Pixel coordinate grounding data
Start of Block

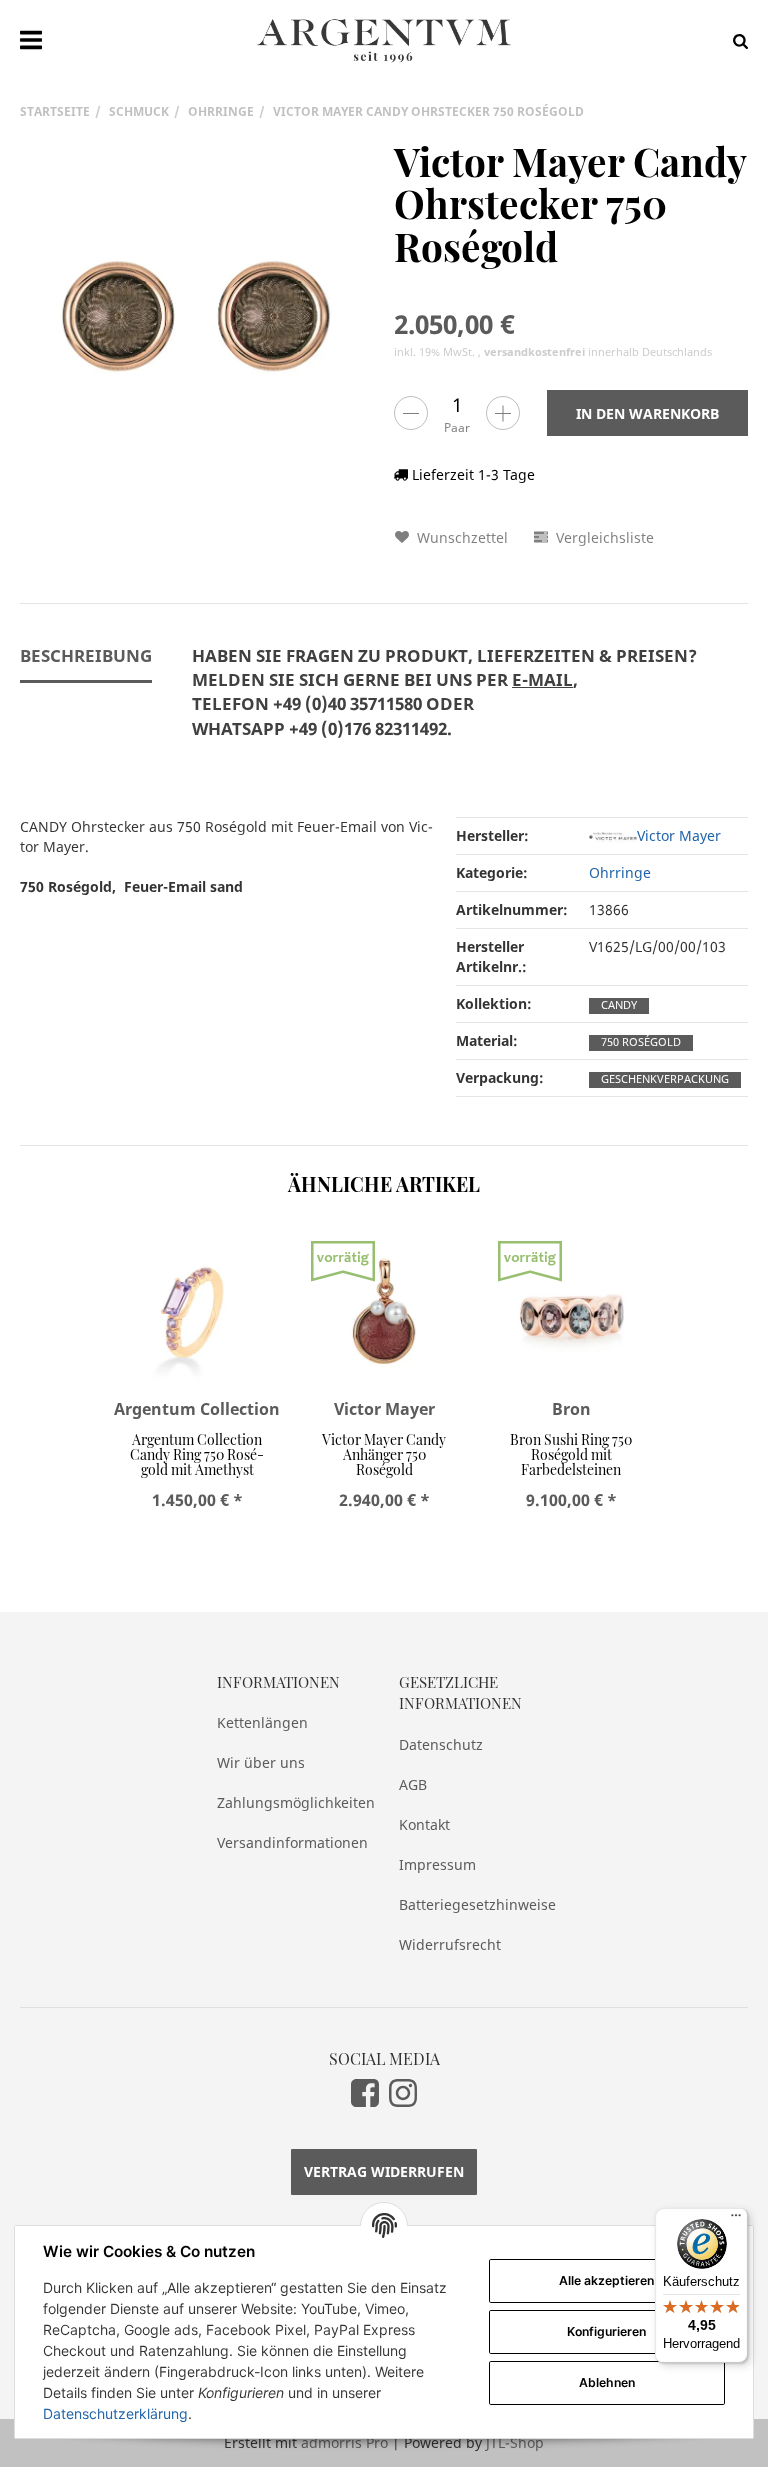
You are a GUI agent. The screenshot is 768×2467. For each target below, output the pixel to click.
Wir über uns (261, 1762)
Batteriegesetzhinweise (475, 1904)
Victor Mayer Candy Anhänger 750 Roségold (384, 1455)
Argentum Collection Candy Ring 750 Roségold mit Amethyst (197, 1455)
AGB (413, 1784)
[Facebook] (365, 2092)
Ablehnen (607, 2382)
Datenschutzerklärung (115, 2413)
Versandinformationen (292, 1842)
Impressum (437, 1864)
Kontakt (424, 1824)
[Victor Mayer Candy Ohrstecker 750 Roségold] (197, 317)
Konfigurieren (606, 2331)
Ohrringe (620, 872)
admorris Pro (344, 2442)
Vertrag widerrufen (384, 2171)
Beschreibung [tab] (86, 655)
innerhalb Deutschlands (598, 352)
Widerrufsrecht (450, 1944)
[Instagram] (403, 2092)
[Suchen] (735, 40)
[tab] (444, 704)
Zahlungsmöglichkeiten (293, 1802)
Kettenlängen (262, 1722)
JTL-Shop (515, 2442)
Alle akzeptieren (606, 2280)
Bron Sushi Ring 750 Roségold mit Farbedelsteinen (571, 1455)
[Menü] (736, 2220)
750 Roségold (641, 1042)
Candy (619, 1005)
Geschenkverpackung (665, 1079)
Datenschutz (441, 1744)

End of Block

### [What the exercise asks]
Taking the line with "Impressum (437, 1864)" as the first, copy every line through the end of the entries above exactly, with no others.

### [Exercise result]
Impressum (437, 1864)
Kontakt (424, 1824)
[Victor Mayer Candy Ohrstecker 750 Roségold] (197, 317)
Konfigurieren (606, 2331)
Ohrringe (620, 872)
admorris Pro (344, 2442)
Vertrag widerrufen (384, 2171)
Beschreibung [tab] (86, 655)
innerhalb Deutschlands (598, 352)
Widerrufsrecht (450, 1944)
[Instagram] (403, 2092)
[Suchen] (735, 40)
[tab] (444, 704)
Zahlungsmöglichkeiten (293, 1802)
Kettenlängen (262, 1722)
JTL-Shop (515, 2442)
Alle akzeptieren (606, 2280)
Bron Sushi Ring 750 Roségold mit Farbedelsteinen (571, 1455)
[Menü] (736, 2220)
750 Roségold (641, 1042)
Candy (619, 1005)
Geschenkverpackung (665, 1079)
Datenschutz (441, 1744)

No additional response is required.